Remembering Haydn Gwynne: A Remarkable Career in Stage and Television

It is with great sadness that we announce the passing of the beloved actor Haydn Gwynne, who lost her battle with cancer at the age of 66. Gwynne passed away surrounded by her loving sons, close family, and friends. We would like to express our heartfelt gratitude to the dedicated staff and teams at the Royal Marsden and Brompton hospitals for their exceptional care over the past few weeks.

Gwynne’s career as an actress was truly remarkable, with outstanding performances both on television and stage. She charmed audiences with her sardonic portrayal of Alex Pates, the assistant editor in Channel 4’s newsroom satire, “Drop the Dead Donkey.” Her talent was recognized with Olivier and Tony award nominations for her role as the dance teacher in “Billy Elliot the Musical” in both London and New York. Gwynne also received three other Olivier nominations for her roles in “City of Angels,” “Women on the Verge of a Nervous Breakdown,” and “The Threepenny Opera.”

Many have come forward to pay tribute to Gwynne, including playwright Jack Thorne, who worked with her in the play “When Winston Went to War With the Wireless” at the Donmar Warehouse in London. Thorne described her as the kindest and loveliest soul, praising her exceptional performances by saying, “She gave everything to everything.” Accomplished writer Jonathan Harvey also recognized Gwynne’s versatility, referring to her as a gifted and versatile all-rounder.

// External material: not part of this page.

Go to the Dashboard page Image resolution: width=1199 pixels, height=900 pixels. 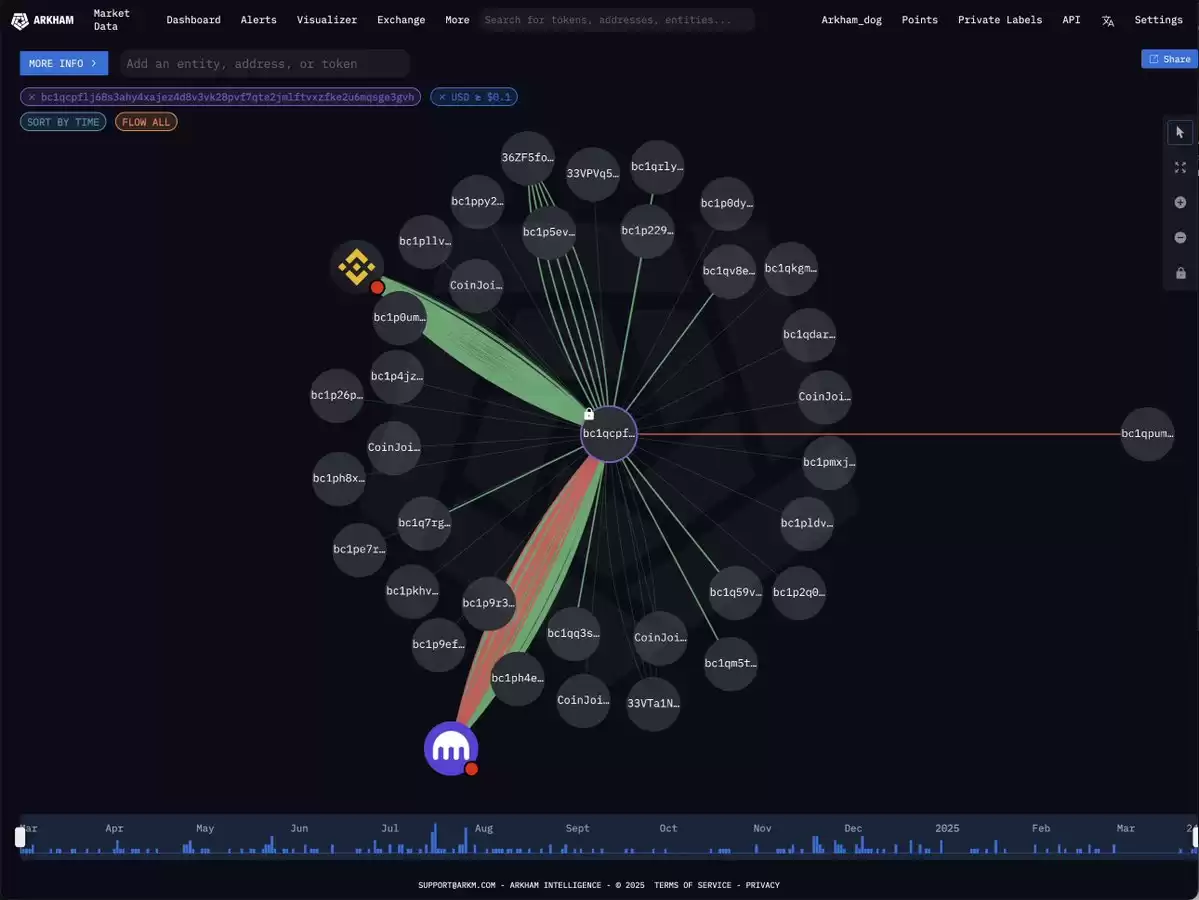pos(193,20)
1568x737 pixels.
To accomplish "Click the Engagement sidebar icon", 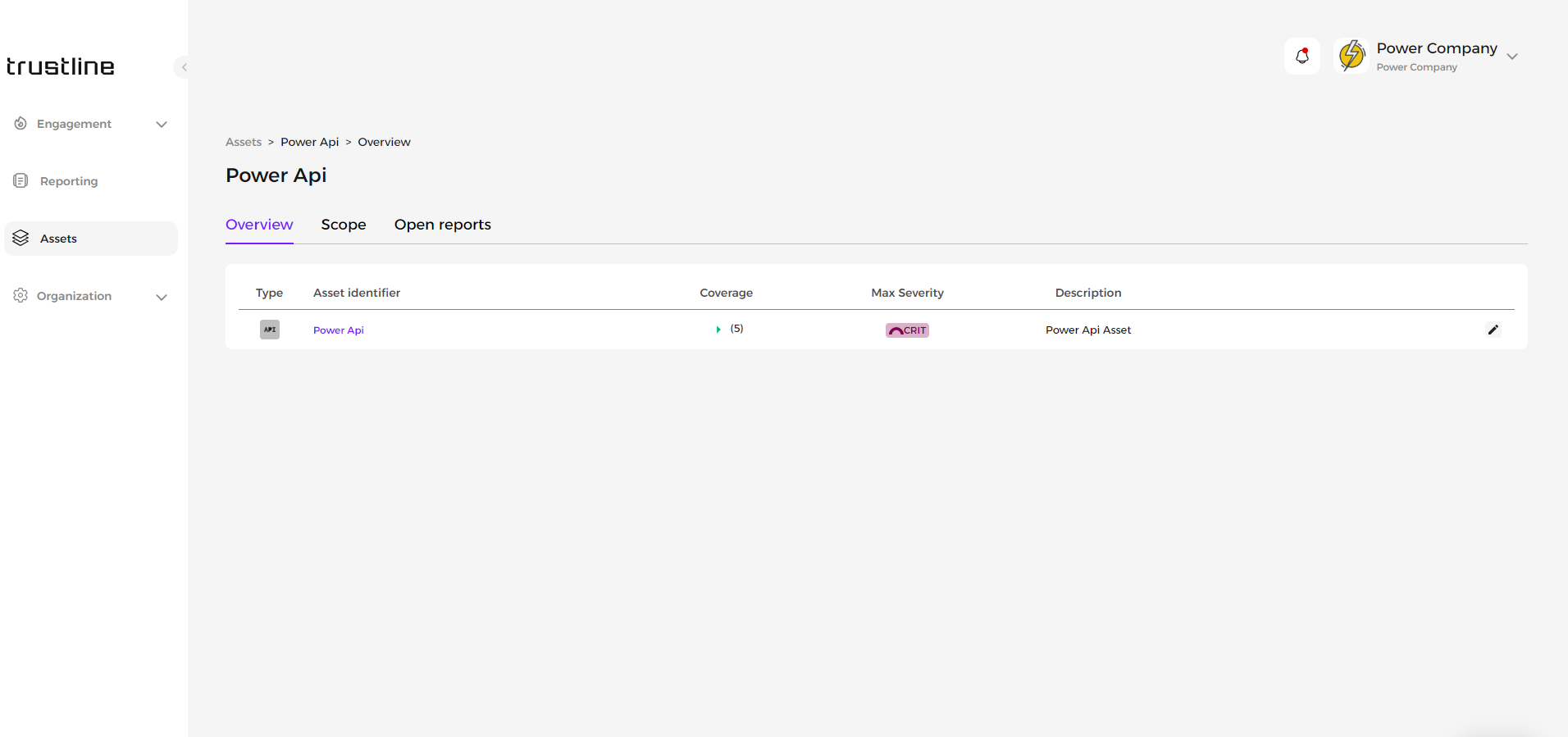I will [21, 124].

In September 2023, Gwynne had to withdraw from the West End revue “Stephen Sondheim’s Old Friends” due to her illness. Prior to that, she had starred in a special version of the revue celebrating Sondheim’s illustrious career in musicals. Producer Cameron Mackintosh expressed his admiration for Gwynne, stating, “Haydn gave an unforgettable performance of ‘Ladies Who Lunch’ during the Old Friends gala premiere in May 2022 and has been an integral part of this very close-knit company ever since.”

Gwynne’s stage career in the West End was truly illustrious. She portrayed Margaret Thatcher in Peter Morgan’s play “The Audience,” Lady Wishfort in the Restoration comedy “The Way of the World” at the Donmar, and a no-nonsense judge in “The Great British Bake Off Musical.” She also left her mark on the Shakespearean stage, playing Queen Elizabeth in “Richard III” and Volumnia in “Coriolanus.”

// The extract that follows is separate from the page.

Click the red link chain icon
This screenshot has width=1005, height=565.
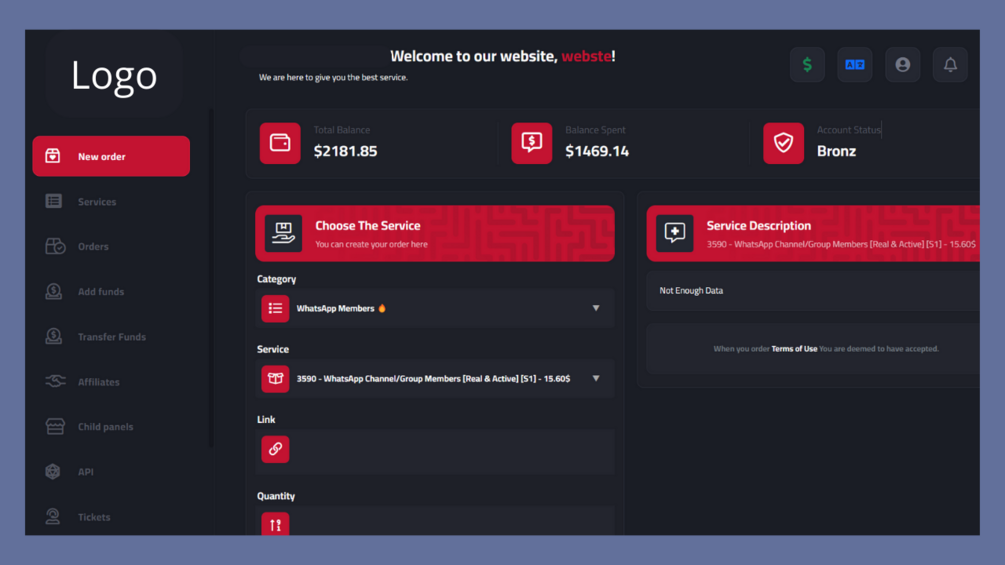point(275,449)
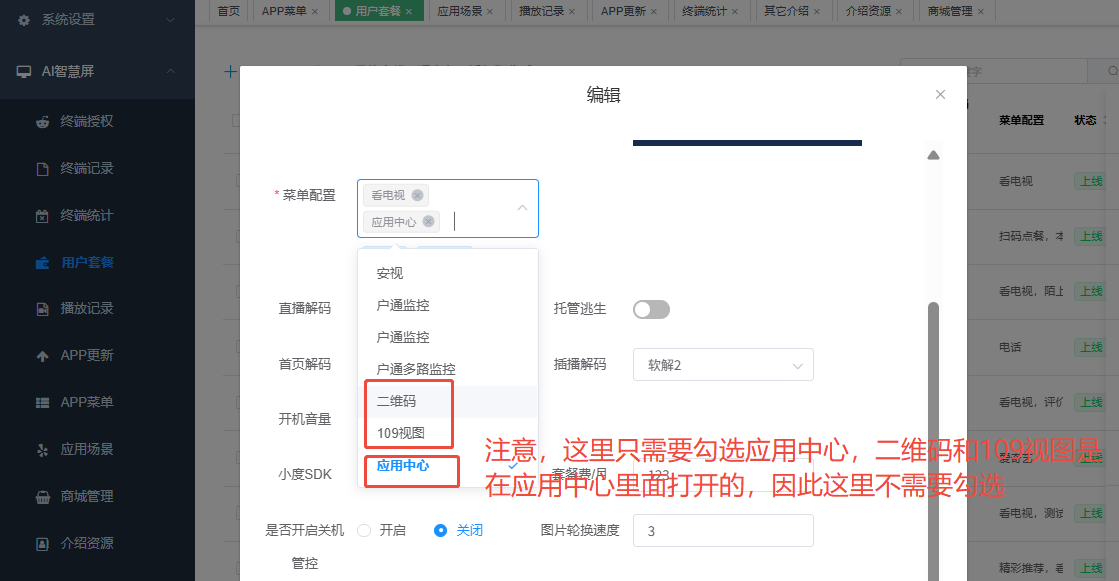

Gwynne’s talent extended beyond regal and noble characters. She delighted audiences by playing Camilla as a “soap-opera villainess” in Channel 4’s comedy “The Windsors” and embodied Lady Susan Hussey, lady-in-waiting to Imelda Staunton’s Queen, in Netflix’s “The Crown.” She also portrayed a scheming gallerist in BBC’s “Sherlock” and had recurring roles in “Peak Practice” and “Merseybeat.”

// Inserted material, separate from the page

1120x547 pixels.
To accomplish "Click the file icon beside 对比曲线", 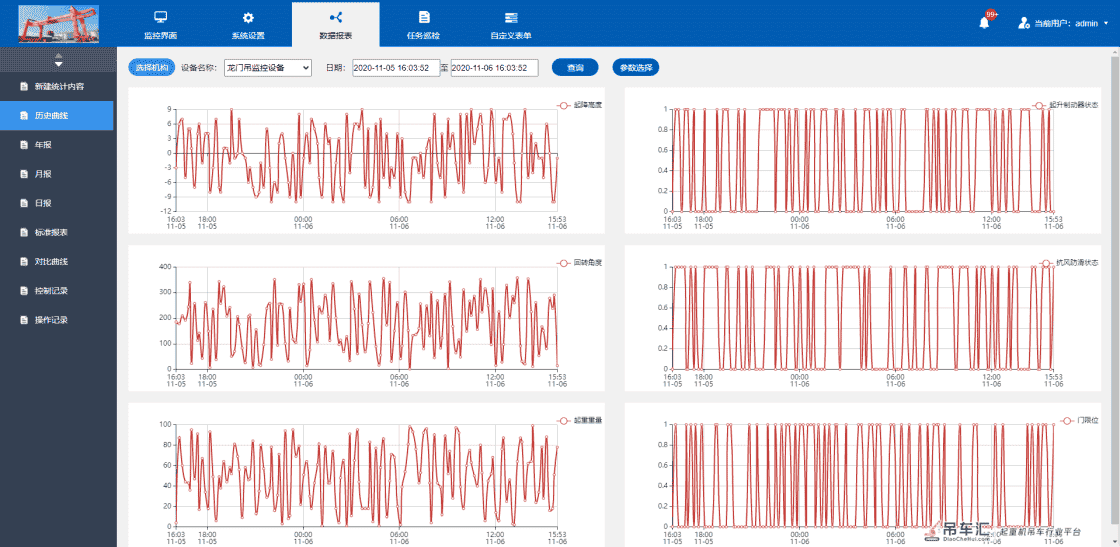I will tap(24, 261).
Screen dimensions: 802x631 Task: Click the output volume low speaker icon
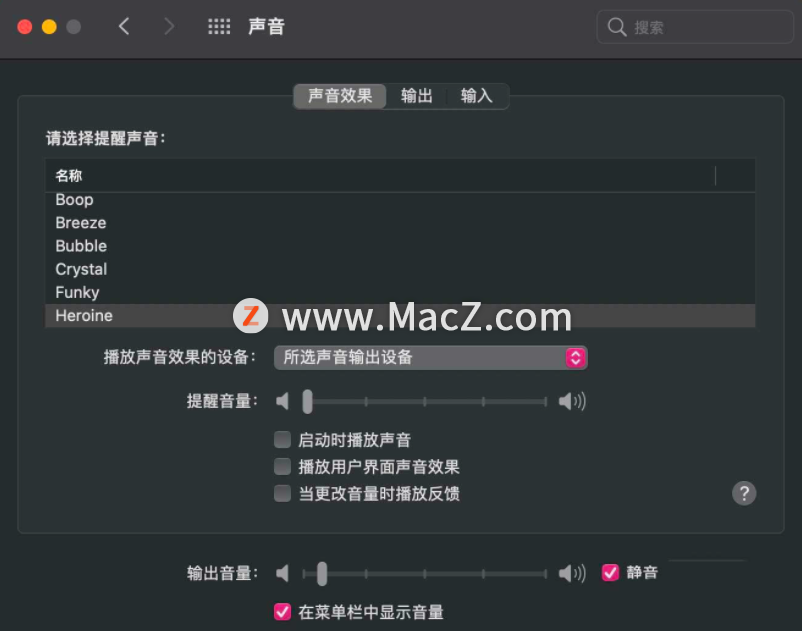[282, 573]
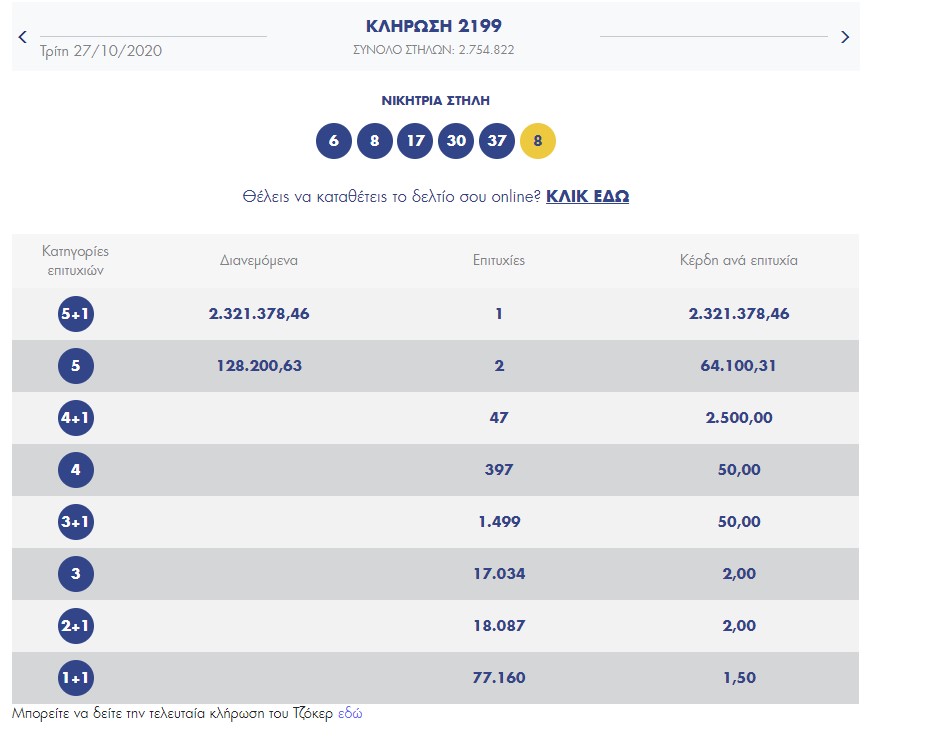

In 1989, Gwynne received praise for her portrayal of an English lecturer in the TV mini-series “Nice Work,” based on David Lodge’s novel. However, it was her role as Alex Pates in “Drop the Dead Donkey” that truly brought her recognition. Gwynne was nominated for a BAFTA for her outstanding performance as the second-in-command to the sadsack editor at the highly dysfunctional GlobeLink News. She played the role throughout the first two series of the popular show before her character’s departure.

Born in West Sussex, Gwynne’s passion for the arts began with local amateur dramatic productions. She pursued sociology at the University of Nottingham, where she also showcased her talent in student theatre at the Edinburgh Fringe Festival. Despite not attending drama school, Gwynne’s remarkable talent caught the attention of Alan Ayckbourn, who cast her in Sandy Wilson’s musical play “His Monkey Wife” in Scarborough in 1984. Gwynne had two sons with her partner, Jason Phipps.